Reading about American politics was as thrilling, and almost as much fun, as reading about Hollywood. Even today I usually read the latest book by Bob Woodward as soon as it comes out, even though I find him a pedestrian writer, and his book about John Belushi,
Wired
, was so misleading—he treated the crack-up of a comedian as if it were the fall of a president—that it made me suspect the emotional veracity (not the veracity: he checks his facts until they weep with boredom) of everything Woodward has written since. Nor is Woodward fully at home when
writing about the American Establishment, even though he has long been a co-opted member of it. British students of American political writing would prefer to believe that in America there is much less emphasis on social background. In fact there is at least as much. It not only helps us if we know exactly what the words mean when we are told that the young George W. Bush was tapped for Skull and Bones; it also helps us if we know that part of Nixon’s paranoia about the Kennedy family had an understandable basis in social resentment. He thought that JFK had been born to the purple, and that the patriarch of the family, old Joe Kennedy, was the kind of man against whom it was wise to get your retaliation in first. He was quite right about that.
Sally Bedell Smith’s
Grace and Power
, a chronicle of the JFK White House, is an example of the Higher Gossip: always a suspect genre, because we tend to enjoy it too much. I bought the book new, from Heffer’s in Trinity Street: an act of extravagance justifiable because I thought it would make a good birthday present for my younger daughter, who has an uncanny ability to race through a factual book and retain every fact in it, thereby steadily replenishing herself in the role of a walking encyclopedia
available for consultation to the entire family. The book, she reported, was an ace effort. I borrowed it back from her and soon found that she was right. Sally Bedell Smith has Kitty Kelley’s gift for getting at the real story behind the glamour, but she does a better job of bringing everything to the level of historic significance, instead of lowering it to the level of triviality. JFK’s compulsive womanizing is not scamped: indeed it is the central subject. (In a real book about his presidency, the central subject would be his politics, but this is a book about the man himself, whom Bedell Smith insists, correctly in my opinion, on locating within the pattern of his private behavior.) But if JFK emerges as a satyr, his wife Jackie does not emerge as a patsy. This is one of the best accounts I have read of her formidable stature. Usually any written portrait of her, especially if the work of a woman, makes her out as a fashion plate, even when the high levels of her taste and knowledge are conceded. Bedell makes the taste and knowledge the center of her story. She was the perfect consort for JFK in his imperial role. He knew it, but he betrayed her anyway. It wasn’t just that he couldn’t help it; he didn’t want to help it, even for a moment.

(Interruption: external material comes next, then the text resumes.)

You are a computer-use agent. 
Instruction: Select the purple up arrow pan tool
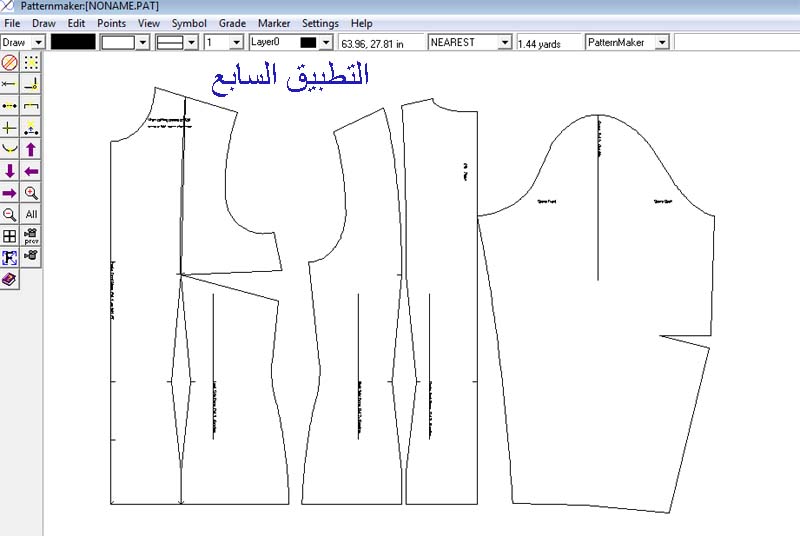click(31, 149)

The press knew but said nothing, just as they had
known about FDR’s paralysis but never mentioned it. In later times—which can be said to have started the moment after JFK was shot—his behavior would have got him either fired, or, more probably, never elected. Bill Clinton got into a Watergate-sized scandal over an adulterous episode that ranked nowhere beside JFK’s least frolic. But JFK didn’t just have the advantage of living in an era when the administration was still able to control the twenty-four-hour news cycle: most of his women were of a classy background and thus not susceptible to being hired by the press to spill the beans. That being said, however, there was nothing upmarket about Judith Campbell, the mistress he shared with the mobster Sam Giancana. Not much further in the future, such an alliance would have dished him.